Ethical Considerations


Certain basic ethical requirements are paramount. These are: voluntary participation and right of withdrawal at any time in assessment procedures; anonymity and confidentiality; duty of care when psychological distress may result from the procedures; feedback of results; the right to view data, the storage of which has to comply with the requirements of the Data Protection Act; and the duty of disclosure of 'psychiatric' disturbances or propensities that could be dangerous to or abusive of others.
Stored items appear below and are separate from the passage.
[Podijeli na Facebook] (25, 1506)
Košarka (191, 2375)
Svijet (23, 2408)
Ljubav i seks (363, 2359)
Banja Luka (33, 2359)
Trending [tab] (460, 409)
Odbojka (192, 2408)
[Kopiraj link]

In respect of ISA assessments a further particular ethical concern is that of keeping issues in perspective, that is, of maintaining the relative importance of the substantive issue of investigation to the overall identity characteristics of the individual, so as not to distort the significance of the investigative focus in relation to the totality of the person's identity processes. In response to a professional expert witness called upon to assess psychological harm following disfiguring accidents, the following observations were made:

"I well understand that the Court is not interested in the person's identity processes in general that are not associated with the accident. However, my point was that a person's identity processes prior to the accident may well have a bearing on how the experience of the accident and its consequences was processed by the client. Additionally, the empirical estimates of the ISA parameters automatically become suspect if the identity instrument is overwhelmed by content that relates only to the one identity issue (the accident). In other words, the credibility of the ISA results becomes undermined. Now, I do think that these are serious ethical issues."